Overview of the Critical Race Studies Minor
In 2016, The Collective, a PLU student organization created by students of color and their allies, distributed a list of institutional priorities for curricular transformation, including the call for a path of undergraduate study dedicated to race. Over the next five years, faculty, staff and students affiliated with GSRS worked to respond to this demand. In 2020, GSRS introduced our Minor in Critical Race Studies.
The CRS Minor offers an interdisciplinary and intersectional approach to the study of racism, racialization and racial formation, both locally and globally. It draws on the GSRS program’s curricular strengths in teaching the social construction of identity, centering black feminist ways of knowing, analyzing systems of privilege and oppression through an intersectional lens, and imagining more just societies.
Our curriculum is founded on the belief that systemic racism structures everyday life and that everyone, therefore, has a responsibility to work towards racial justice.
What is Critical Race Studies at PLU?
Housed within the Gender, Sexuality and Race Studies program, the CRS minor offers a uniquely intersectional curriculum. Core and elective courses approach race and ethnicity as systems which operate in conjunction with gender, sexuality, Indigeneity, and class, among other identity formations. We believe individuals define themselves, and are defined by, various identities; the crossings of identity and affiliation are lived out in psychological, relational and embodied ways. Sexism, homophobia and transphobia operate in tandem with systems of white supremacy and settler colonialism. In turn, feminist and queer critical approaches and pedagogies can be useful tools to disrupt white supremacy, even as we identify and counteract the privileging of whiteness within feminism and LGBTQ movements.
The critical study of racism and racial formation focuses on racialized systems of power and oppression and considers individual and collective practices of resistance and flourishing. The field of Critical Race Studies began with 1960s movements for social change, when student activists of color organized to demand new curricula in higher education that centered Black, Chicanx and Asian culture and history.
CRS understands the historical formation of racial groups as not naturally determined, nor politically or morally neutral.
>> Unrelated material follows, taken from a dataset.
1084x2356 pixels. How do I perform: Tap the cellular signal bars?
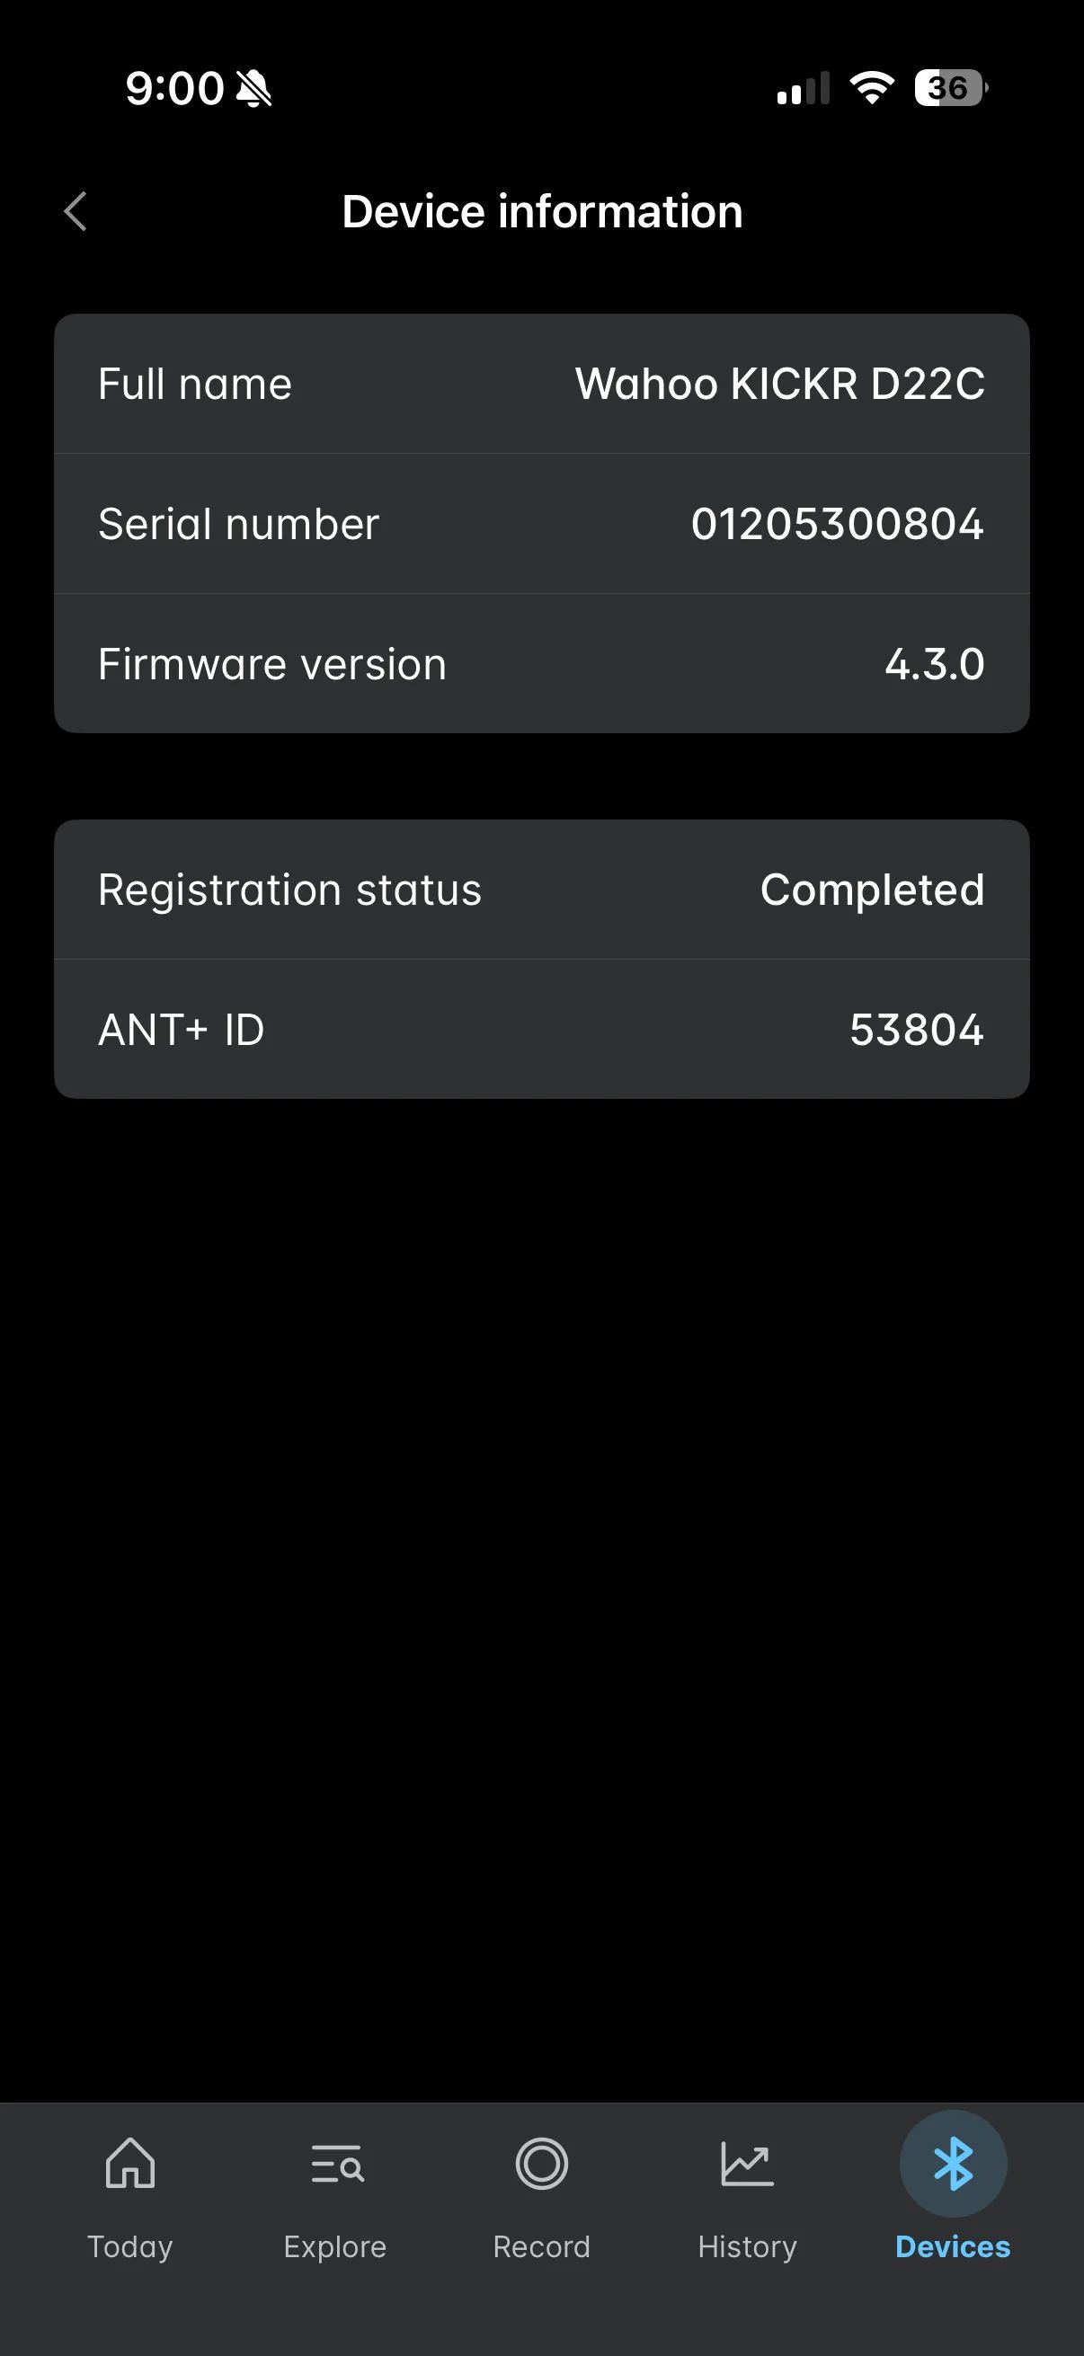tap(802, 88)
Societies assign meaning to different racial categories; these meanings shift over time and across space, and are relational. In European nations, settler-colonies like the United States, and many postcolonial nation-states, races are understood in hierarchical relationship to each other, with whiteness maintained as the dominant racial group. Crucially, non-white racial and ethnic groups create vibrant cultures, communities and epistemologies which serve to resist systems of white supremacy.
Degree Requirements
20 Semester Hours, Including:
- GSRS 201 (4 semester hours, offered every semester)
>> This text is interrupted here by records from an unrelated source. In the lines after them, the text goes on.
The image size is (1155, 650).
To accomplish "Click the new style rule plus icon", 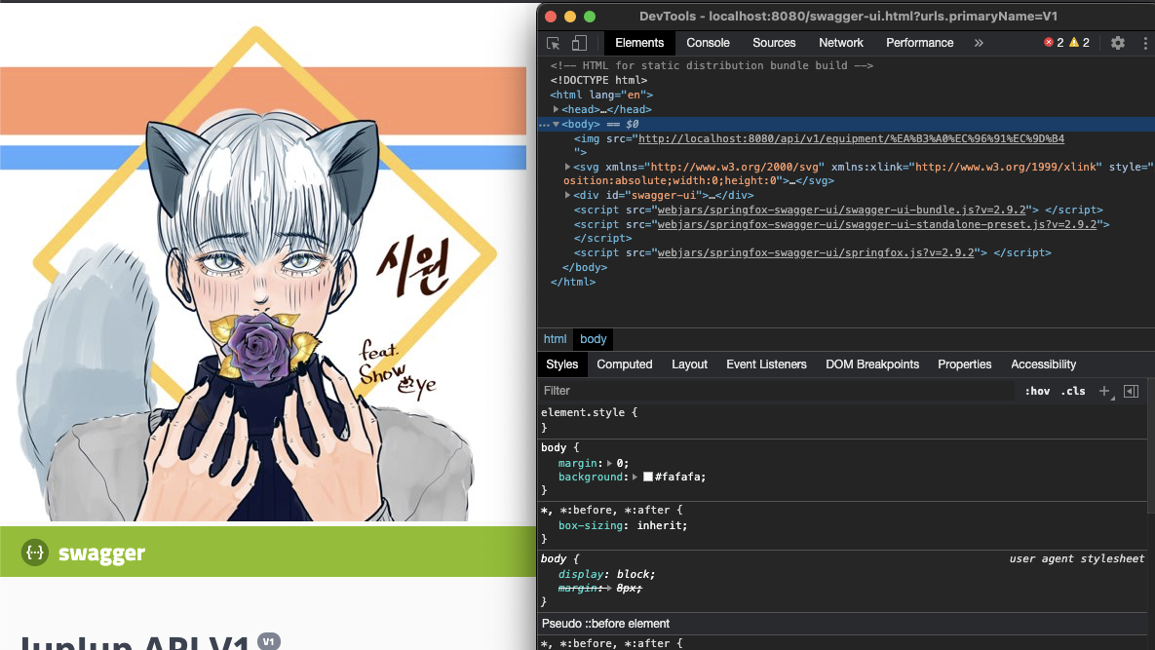I will pyautogui.click(x=1104, y=391).
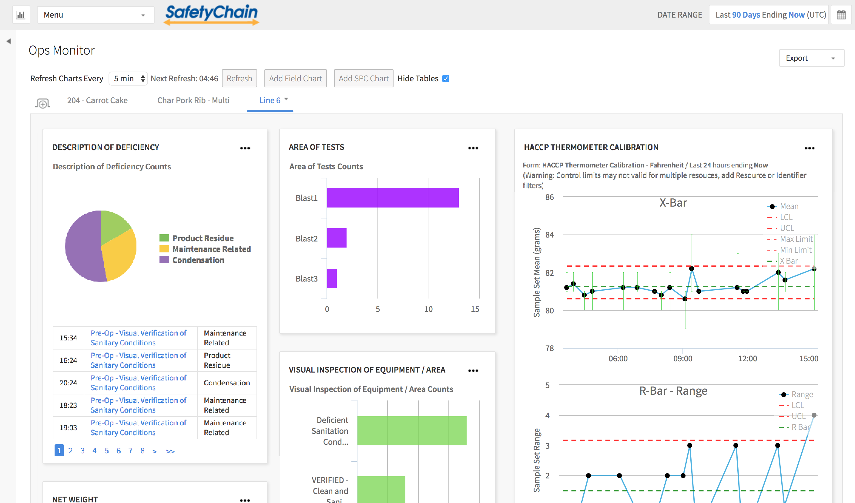855x503 pixels.
Task: Open the Menu dropdown
Action: point(95,15)
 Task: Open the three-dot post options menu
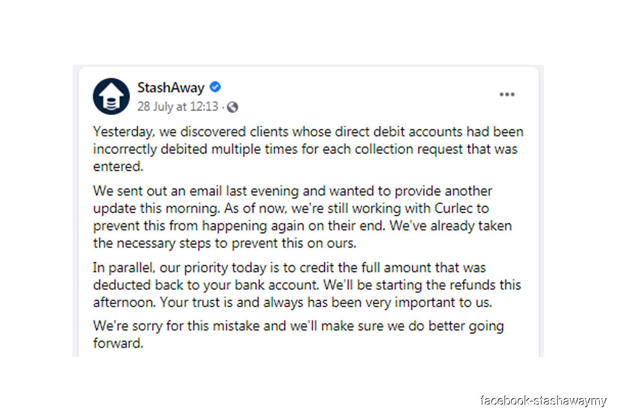(x=507, y=95)
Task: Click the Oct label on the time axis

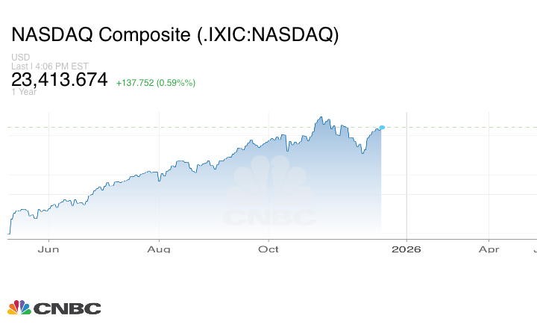Action: (269, 249)
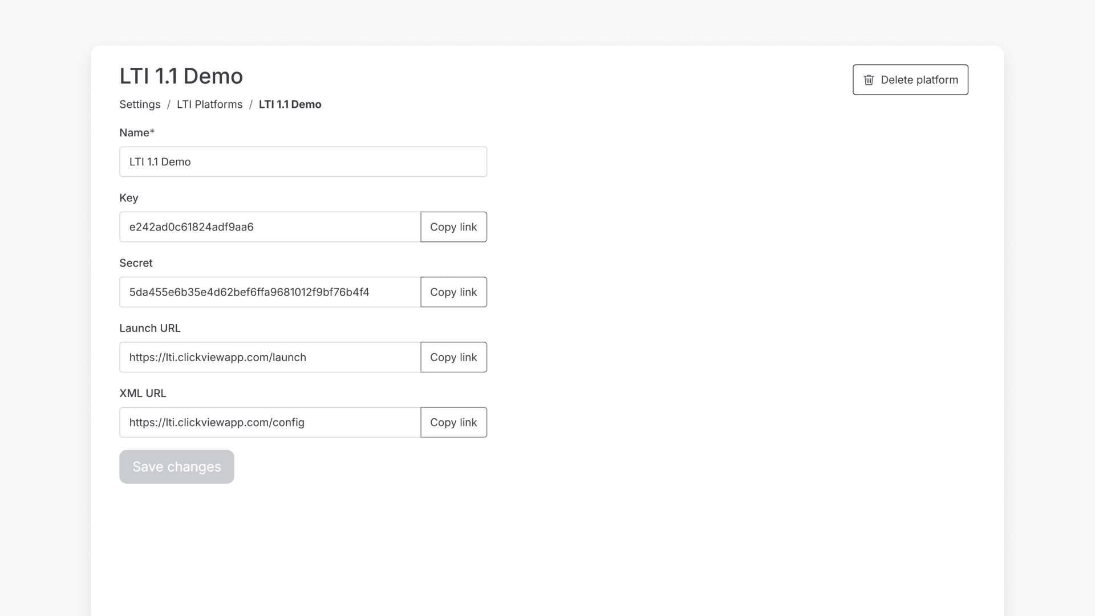Open Settings from the breadcrumb
This screenshot has height=616, width=1095.
(140, 104)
- GSRS 301 (4 semester hours, offered every fall)
- 12 additional semester hours
- must be selected from GSRS courses or from list of GSRS-approved courses;
- must include at least 8 hours of Critical Race Studies electives (CRSE)
- must be selected from at least two departments or programs;
- must be selected from at least two different divisions or schools;
- at least two courses must be at the 300 or 400-level.
Courses that are not on the approved list, from any discipline, for which at least 60% of the assignments center on the critical study of race may also count for the Critical Race Studies minor. This allows the integration of Critical Race Studies perspectives into courses that are not explicitly or entirely structured around those perspectives. Students should consult the GSRS chair about this option before the course begins (when possible) and provide syllabi and assignments to the GSRS Executive Committee for approval upon completion of the course.